The year 2011 is going to be an interesting one. Not only will PDF/A see the addition of a second part – “PDF/A-2” – to catch up with technological developments; some related standards will also enter the stage.
A new standard – called PDF/UA – will address accessibility of PDF documents. It has been worked on for about five years already and is going to be finalised and published in 2011.
The world of metadata for file formats like PDF will see a very important step as well: Adobe is currently releasing their XMP (Extensible Metadata Platform) specification to ISO, and if all goes well, XMP will be an official ISO standard in 2011.

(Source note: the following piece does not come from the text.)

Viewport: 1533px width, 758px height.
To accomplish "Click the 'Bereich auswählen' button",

The PDF/A committee in ISO always saw the need to not only cover archival in the sense of visual reproducibility, but to also capture and preserve as much semantics and content structure as possible. In order to achieve this, the conformance level “A” was introduced (although some say the letter “A” stands for “advanced”, linking the “A” to “accessible” may be more adequate). Level “A” requires that text can be mapped to Unicode and that the semantic structure of the content – for example its reading order – must be reflected in the tags used to structure the PDF. One of the aspects the PDF/A committee was not able (and actually never attempted) to achieve was to offer strict rules or even guidance on how to ensure or enforce good quality tagging. There are also no provisions in PDF/A on how to best take advantage of structure information inside a tagged PDF.
This is exactly what PDF/UA is taking care of. The preparation of the PDF/UA standard has taken quite some time for a reason – it was very important to the PDF/UA committee to get it right as much as possible the first time around. Not only should the use of the PDF/UA lead to better structured PDF, but it should still remain feasible and cost efficient to get there, whether for those producing tagged PDF content, for software vendors developing tools for creation of well structured PDF, or for makers of assistive technology.

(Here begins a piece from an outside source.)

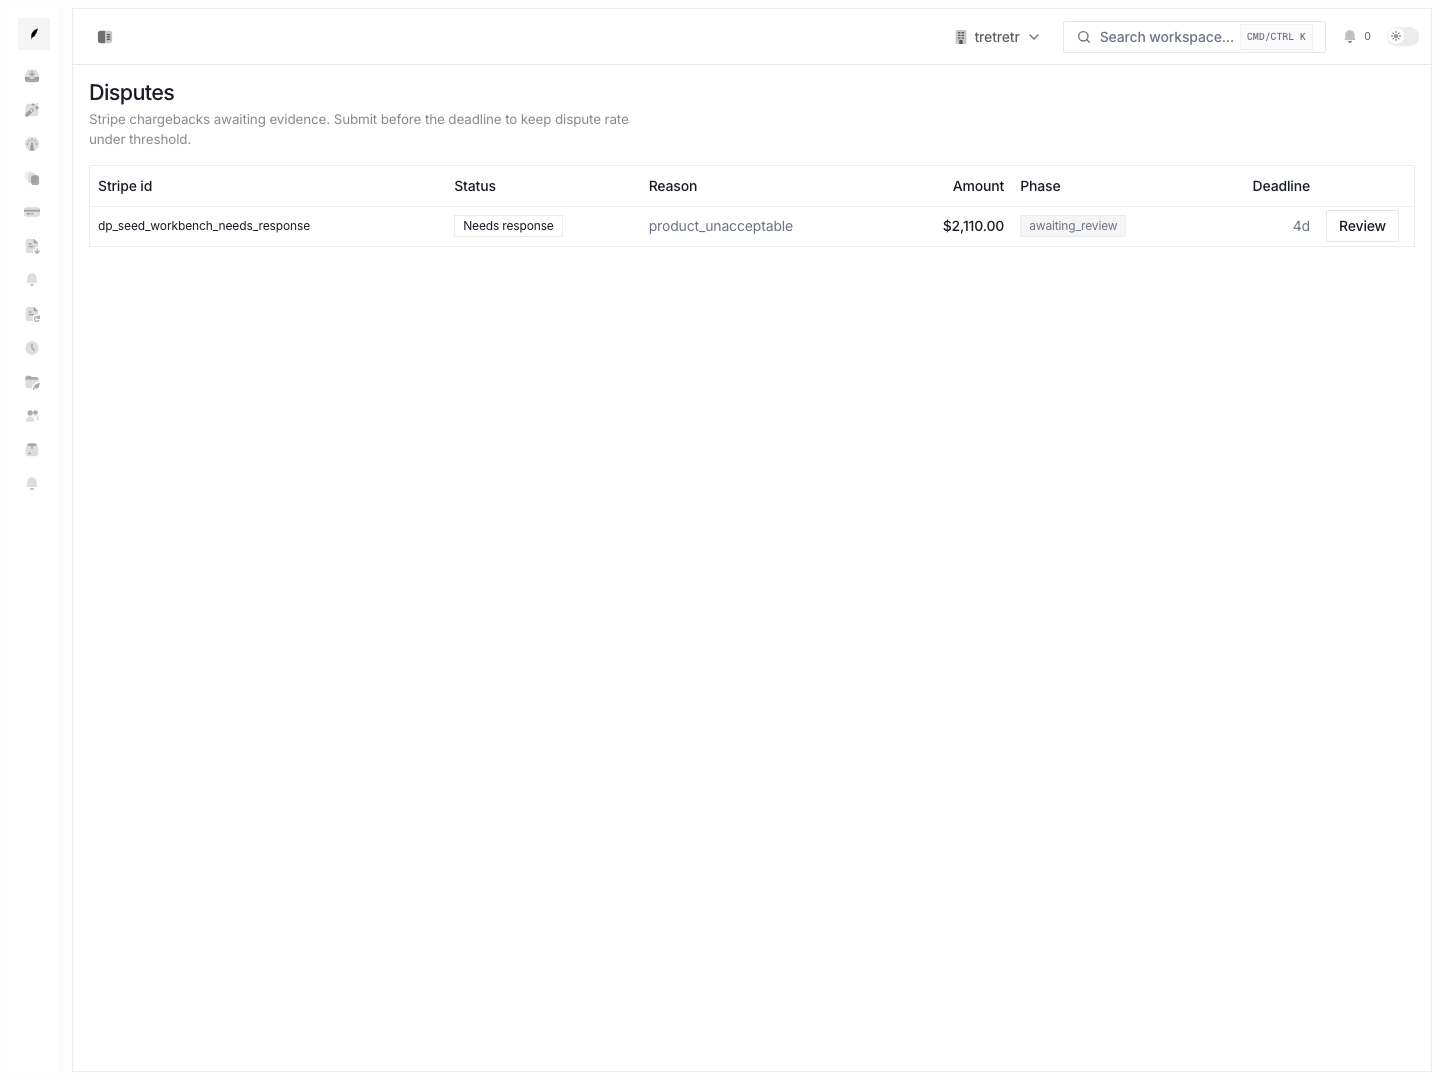Open the magic wand sidebar icon

point(32,110)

The two accessibility presentations in this track will bring you up to speed regarding accessibility in PDF, as well as PDF/A, and beyond. Both speakers – David Hook, Director Product Management at Crawford Technologies and Duff Johnson, CEO, Appligent Document Solutions – have been involved in accessibility for a very long time, and both have actively contributed to the development of PDF/UA.
During the past decade several PDF related standards began to make use of XMP metadata instead of using the simpler and less powerful “Document Information” mechanism, which essentially is a list of key value pairs in PDF syntax. Even PDF itself is moving towards using XMP exclusively for any general purpose metadata. The next version of PDF, to be called PDF 2.0 and to be published as ISO 32000-2 in late 2011 or in 2012, will deprecate the use of the Document Information mechanism.
While some communities like photographers make very active use of XMP for embedding information like copyright notices, keywords or descriptions, metadata in the form of XMP inside PDF files has not yet become as prominent and widely used in the world of document management and archiving. A number of companies who switched from other ways of associating metadata with their documents though found substantial advantages in using XMP. In today’s world, where exchange of structured data using XML-based formats is more widely understood than ten years ago, XMP turns out to be a natural fit for most metadata needs. The metadata sessions track will get organisations started looking into the use of metadata inside PDF and PDF/A, and will illustrate the power and cost efficiency of XMP over other approaches.